Effective immediately, all payments must be processed electronically via Point of Sale (POS) terminals and other approved digital platforms, with full implementation required within 45 days.
The reforms, unveiled through four treasury circulars dated between November 24 and 27, 2025, and signed by the Director of Finance and Accounts at the Office of the Accountant General of the Federation (OAGF), Bawa Mokhles Ogunjimi, mark the most significant overhaul of public revenue administration since the introduction of the Treasury Single Account (TSA) a decade ago.
The directives, issued under the authority of the Minister of Finance and Coordinating Minister of the Economy, Mr. Wale Edun, aim to eliminate cash-based fraud, unauthorized deductions, and fragmented collection systems that have siphoned billions of naira annually from government coffers.
At the heart of the changes is the immediate suspension of physical cash receipts "in Naira or any other currency" for federal revenues.
MDAs have been ordered to sensitize staff and the public, prominently displaying notices such as "NO PHYSICAL CASH RECEIPT" and "NO CASH PAYMENT" at all revenue points. Accounting officers face personal accountability for any breaches, with non-compliant agencies risking sanctions, including restricted access to the Government Integrated Financial Management Information System (GIFMIS) and TSA accounts.
Complementing the cash ban is the rollout of the Revenue Optimisation (RevOP) platform, a unified digital ecosystem designed for real-time tracking of government revenues.
RevOP will automate billing, reconciliation, and reporting, integrating seamlessly with existing systems like TSA, GIFMIS, the Central Bank of Nigeria (CBN), Nigeria Inter-Bank Settlement System (NIBSS), Federal Inland Revenue Service (FIRS), and revenue-collecting banks.

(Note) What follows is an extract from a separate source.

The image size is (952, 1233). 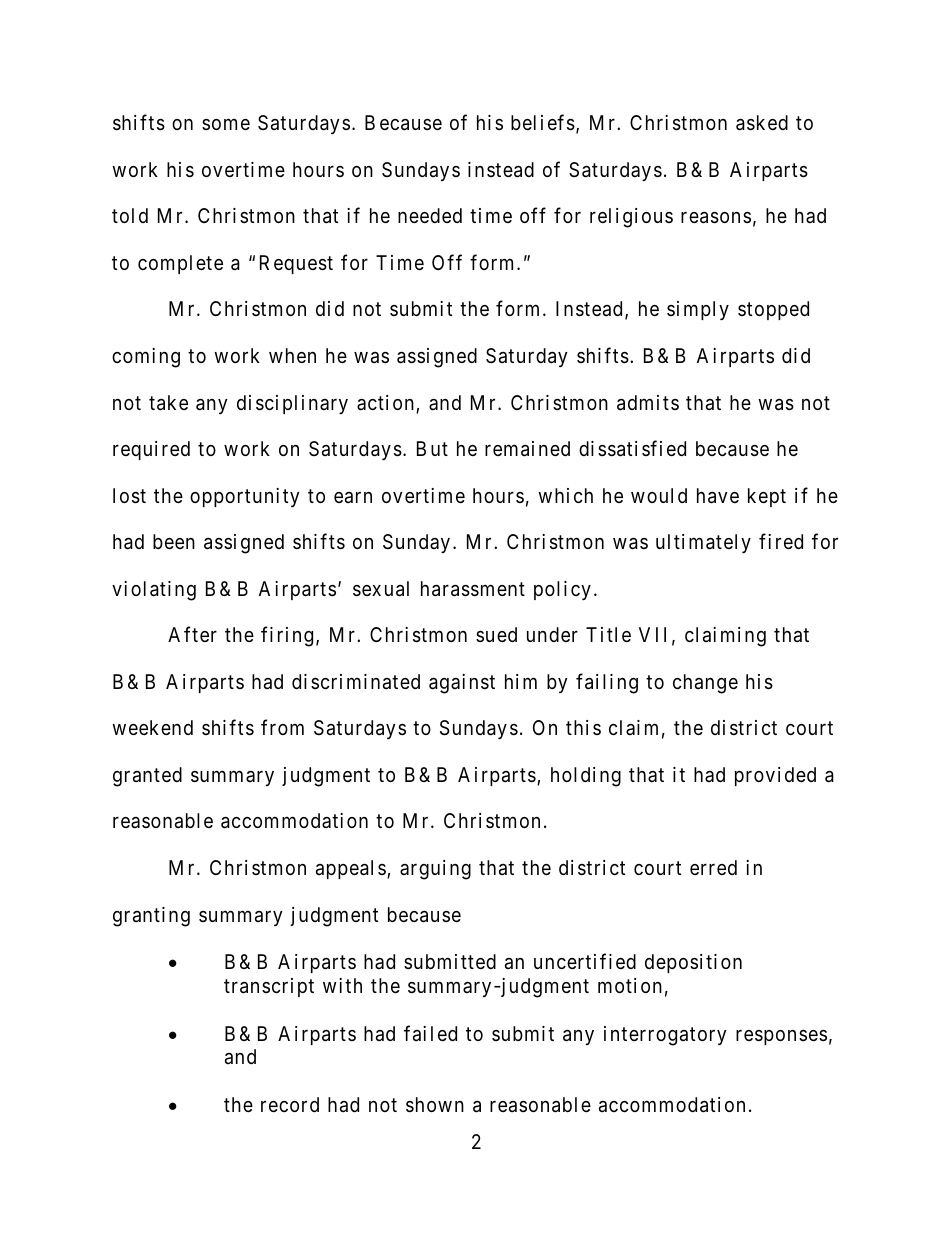 I want to click on some, so click(x=226, y=124).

"This platform will provide unprecedented visibility into MDA accounts, streamlining processes and curbing leakages," Ogunjimi stated in the circulars.
Starting January 1, 2026, a new Federal Treasury e-Receipt (FTe-R) will serve as the sole official proof of payment.

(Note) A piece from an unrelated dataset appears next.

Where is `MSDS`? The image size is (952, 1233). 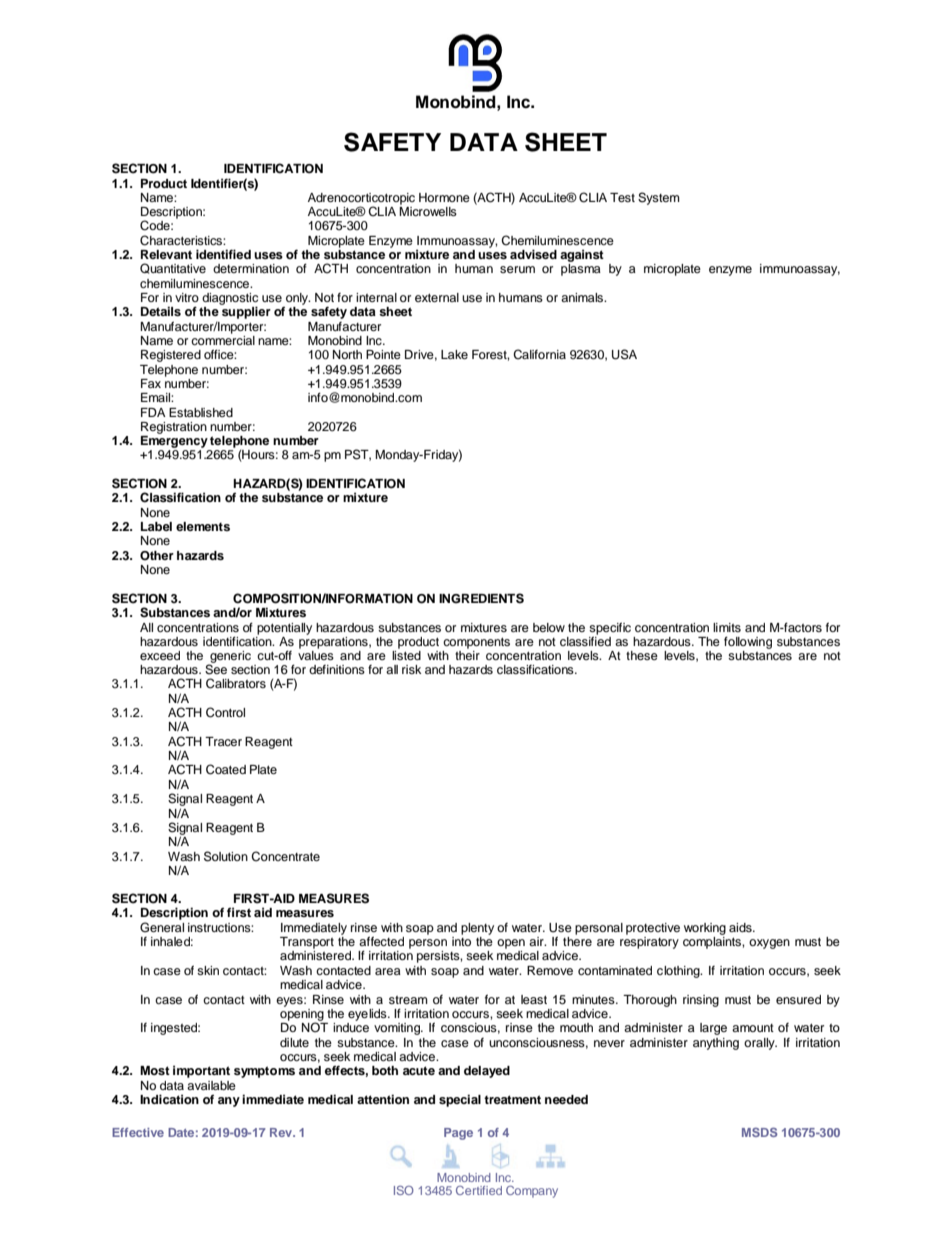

Generated centrally through RevOP and transmitted electronically via payer-selected channels, the FTe-R eliminates manual receipts and ensures tamper-proof verification. MDAs must nominate three focal officers within seven working days to oversee RevOP integration and migrate all existing financial systems to the platform.
Only Payment Solution Service Providers (PSSPs) licensed by the CBN, recommended by the National Information Technology Development Agency (NITDA), and approved by the OAGF will be permitted.

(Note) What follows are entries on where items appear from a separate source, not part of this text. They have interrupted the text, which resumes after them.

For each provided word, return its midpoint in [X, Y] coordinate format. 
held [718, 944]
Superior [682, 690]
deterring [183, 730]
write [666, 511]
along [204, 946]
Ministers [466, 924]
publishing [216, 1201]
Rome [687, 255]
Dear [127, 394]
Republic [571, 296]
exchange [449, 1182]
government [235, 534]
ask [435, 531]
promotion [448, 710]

Current PSSPs must connect to RevOP for instant harmonization of collections, and MDAs are barred from using private or unapproved systems. Additionally, all local and foreign currency accounts must be fully declared within 60 days, with the OAGF warning that unauthorized deductions or commissions before TSA remittances will attract severe penalties.
For everyday Nigerians and businesses, the shift promises smoother, more secure transactions but may require adjustment.
"This is a major change in how we pay for government services, from passports to taxes and how those payments are verified," said one economic analyst.
Acording to her, "It directly impacts citizens, enterprises, financial institutions, and digital providers, but the long-term gains in efficiency and trust could be transformative."
Experts predict RevOP could boost revenue collection by 20-30% through better tracking, though initial rollout challenges like POS deployment in remote areas may arise.
The CBN's recent moves to limit cash deposits and withdrawals align with this cashless push, signaling a nationwide pivot toward digital finance.
As MDAs race to comply by the January 2026 deadline, the government has urged public patience and cooperation. Failure to adapt, officials warn, could exacerbate economic pressures amid Nigeria's ongoing recovery efforts.
This digital leap underscores President Bola Tinubu's administration's commitment to modernizing public finances.